Maximizing Saturation Throughput of Control Channel in Vehicular Networks

Shan Wang, An Song, Jibo Wei School of Electronics Science and Engineering

National University of Defense Technology Changsha, China

{chinafir, ansong, wjbhw}@nudt.edu.cn

Abdelhakim Hafid Network Research Laboratory

University of Montreal Montreal, Canada

ahafid@iro.umontreal.ca

Abstract—Described in the specifications of WAVE (Wireless Access in Vehicular Environments) standards, broadcast is the main traffic in vehicular networks when all vehicles monitor the control channel. In this paper, we show a simple Markov model to analyze the saturation throughput of control channel broadcast; our analysis reveals that existing IEEE 802.11p parameter settings can result in degraded network performance. In particular, the argument that the contention window size determines the performance of broadcast is concluded. Moreover, we propose a novel scheme which can achieve an optimal throughput by adapting the contention window size to the networks size. Both theoretical analyses and simulation results show the effectiveness of our proposal.

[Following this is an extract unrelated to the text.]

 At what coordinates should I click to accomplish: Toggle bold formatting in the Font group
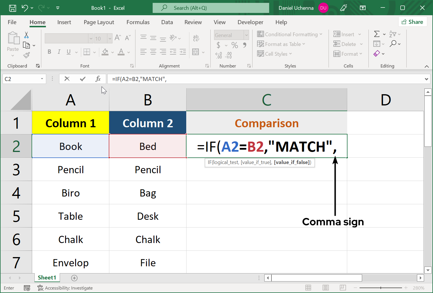[x=49, y=52]

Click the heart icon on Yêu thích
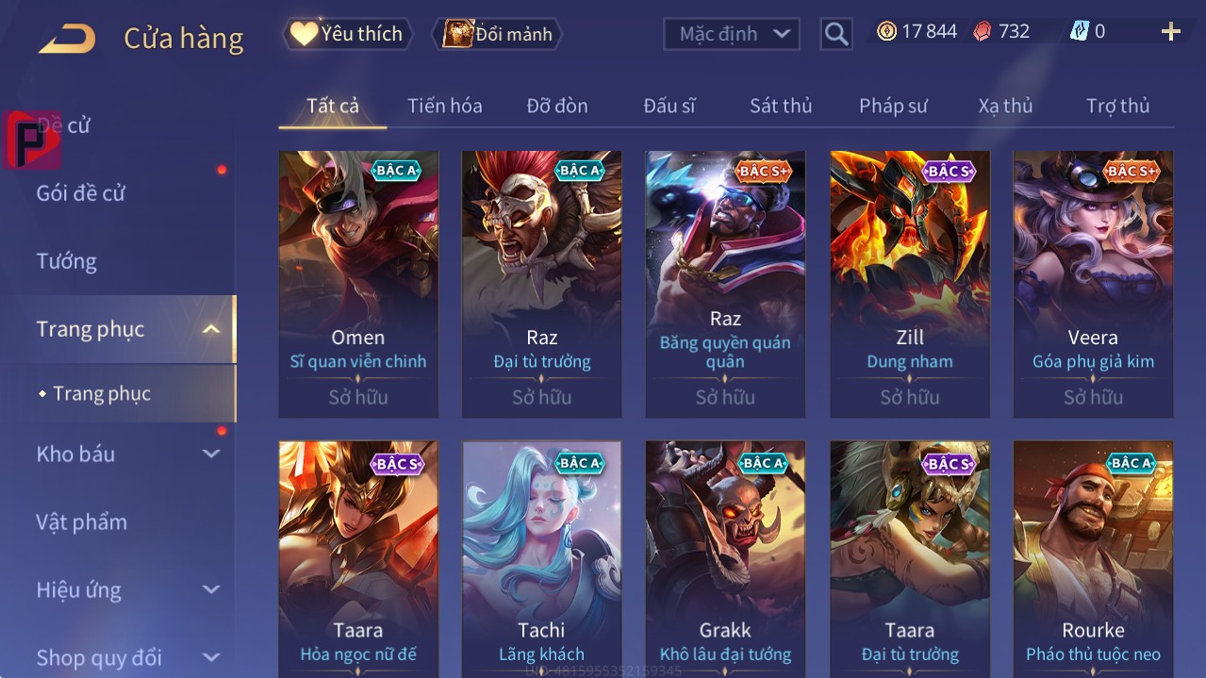(304, 34)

Keywords- MAC; saturation throughput; contention window; networks size; broadcast; vehicular networks

I. INTRODUCTION In recent years, the vehicular communication system

has been one of the most important realizations of ad hoc networks. The latest IEEE 802.11p-2010 [1] was formed as a draft amendment to the IEEE 802.11 standard to specify the wireless access in vehicular environments. Furthermore, almost all Vehicular Ad hoc Networks (VANETs) adopt Dedicated Short-Range Communication (DSRC) [2] to provide transportation-oriented services. Its Media Access Control (MAC) protocol based on the legacy CSMA/CA is a distributed random access scheme with priorities, called the Enhanced Distributed Channel Access (EDCA) [3]. In [1][3], the IEEE 802.11p spectrum band is divided into seven 10MHz channels, composed of one control channel (CCH) and six service channels (SCH). The control channel is assigned for control and safety messages and the service channels are for both safety and non-safety usage. All devices participating in the networks must monitor the CCH for safety and private service advertisements during specific intervals. Outside these intervals, user data can be exchanged in the relevant SCH. Thus, the communication period, in VANETs, is divided into two intervals: control channel interval (CCHI) and service channel interval (SCHI).

Whatever the ratio of these two intervals is, all vehicles must tune to CCH during CCHI (see Fig. 1).

Figure 1. Channel access process of the IEEE 802.11p/1609.4

The main traffic, when vehicular stations use CCH, consists of WAVE Short Messages (WSMs) and WAVE Service Announcements (WSAs) [3]; the common feature of these two kinds of packets is that both mainly use broadcast transmission. Thus, the throughput performance of control channel broadcast determines the number of WSMs and WSAs exchanged during CCHI; this represents the efficiency and the capacity of vehicular networks.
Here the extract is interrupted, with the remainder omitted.